Então, para criar uma base para discussões futuras, vou reunir abaixo os principais filmes, séries de TV, cineastas e atores sobre os quais Ayn Rand deu alguma opinião, além de algumas de suas reflexões sobre o cinema em enquanto arte:


A VISÃO DE AYN RAND SOBRE O CINEMA


"Potencialmente, o cinema é uma grande arte, mas este potencial ainda não foi realizado, exceto em casos singulares e momentos aleatórios. Uma arte que requer a sincronização de tantos elementos estéticos e tantos talentos diferentes não pode se desenvolver em uma época de desintegração filosófica/cultural como a atual. Seu desenvolvimento requer a cooperação criativa de homens que estejam unidos, não necessariamente por convicções filosóficas formais, mas por uma visão fundamental do homem; por um Senso de Vida." — "Art and Cognition", 1971

"No que diz respeito aos seus aspectos ficcionais, cinema e televisão, por sua natureza, são mídias adequadas exclusivamente ao Romantismo (às abstrações, ao essencial e ao drama). Infelizmente, ambas as mídias chegaram tarde demais: o grande dia do Romantismo havia passado, e apenas seus últimos ecos alcançaram alguns filmes excepcionais. (Siegfried de Fritz Lang é o melhor entre eles.)" — "What Is Romanticism", 1969

"A música e/ou a literatura são a base das artes performáticas e das combinações em grande escala de todas as artes, como a ópera ou o cinema.

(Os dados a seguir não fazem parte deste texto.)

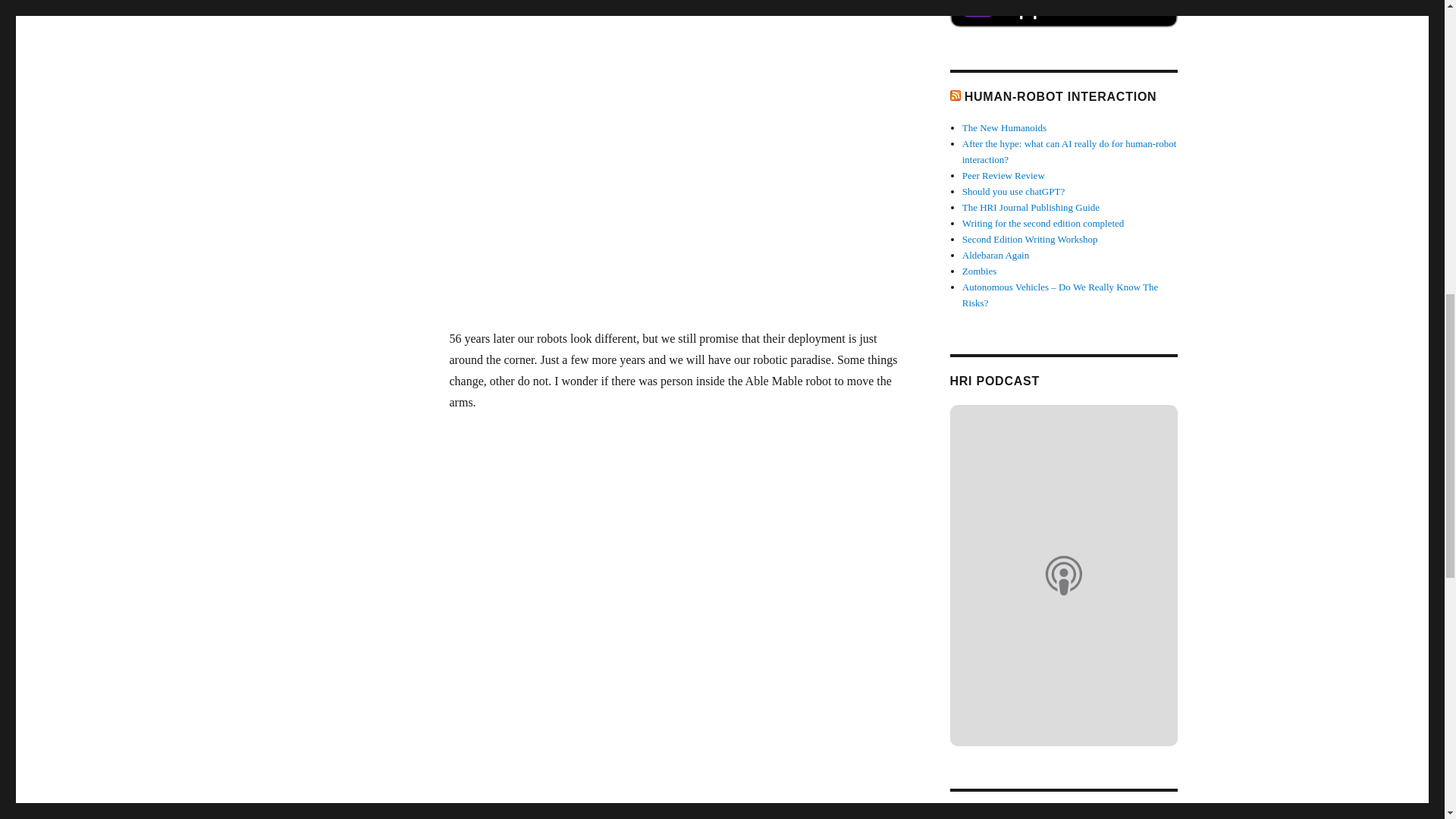
Second Edition Writing Workshop (1029, 238)
HUMAN-ROBOT INTERACTION (1060, 96)
Writing for the second edition completed (1043, 223)
Peer Review Review (1003, 174)
Should you use chatGPT? (1013, 191)
The New Humanoids (1004, 127)
The HRI Journal Publishing Guide (1030, 206)
Given the description of an element on the screen output the (x, y) to click on. 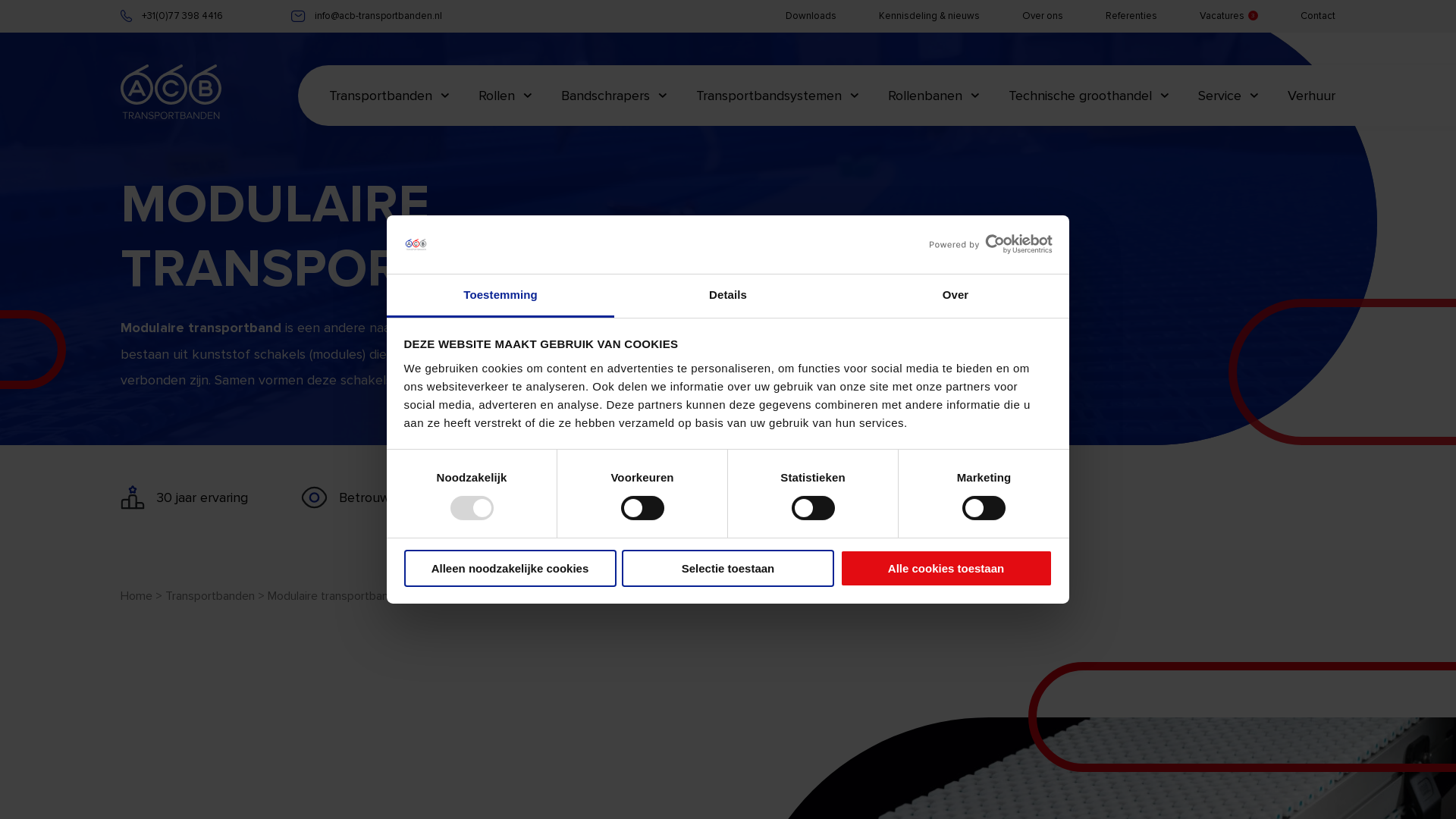
Contact Element type: text (1317, 15)
Transportbanden Element type: text (209, 595)
Details Element type: text (727, 295)
Vacatures Element type: text (1221, 15)
Alleen noodzakelijke cookies Element type: text (509, 567)
Alle cookies toestaan Element type: text (946, 567)
Technische groothandel Element type: text (1088, 95)
ACB-TRANSPORTBANDEN-LOGO-KLEUR-RGB Element type: text (170, 95)
Over ons Element type: text (1042, 15)
Toestemming Element type: text (500, 295)
Rollen Element type: text (505, 95)
Selectie toestaan Element type: text (727, 567)
Bandschrapers Element type: text (614, 95)
info@acb-transportbanden.nl Element type: text (366, 15)
Verhuur Element type: text (1311, 95)
Downloads Element type: text (810, 15)
Over Element type: text (955, 295)
Home Element type: text (136, 595)
+31(0)77 398 4416 Element type: text (171, 15)
Transportbandsystemen Element type: text (777, 95)
Service Element type: text (1228, 95)
Referenties Element type: text (1131, 15)
Kennisdeling & nieuws Element type: text (928, 15)
Transportbanden Element type: text (389, 95)
Rollenbanen Element type: text (933, 95)
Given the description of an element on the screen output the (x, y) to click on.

No cinema ou na televisão, a literatura é a regente e a definidora de termos. Roteiros para cinema e televisão são subcategorias do drama e, nas artes dramáticas, "a peça é o que importa". A peça é aquilo que a torna arte; a peça fornece o objetivo, para o qual todo o resto é o meio." — "Art and Cognition", 1971

Este último ponto é relevante pois indica que muitos dos princípios que Ayn Rand estabeleceu para a literatura também valem para os filmes — por exemplo, a importância fundamental da trama — ainda que ela vá destacar também a importância da direção e da linguagem visual para o cinema.


PARTE 1: APROVADOS POR AYN RAND




O FILME FAVORITO


Os Nibelungos - A Morte de Siegfried (Die Nibelungen: Siegfried / 1924 / Fritz Lang)

Até onde sei, este é o único filme que Rand afirmou ser uma grande obra de arte, e seu diretor, Fritz Lang, é também o único cineasta que ela exaltou como um grande artista.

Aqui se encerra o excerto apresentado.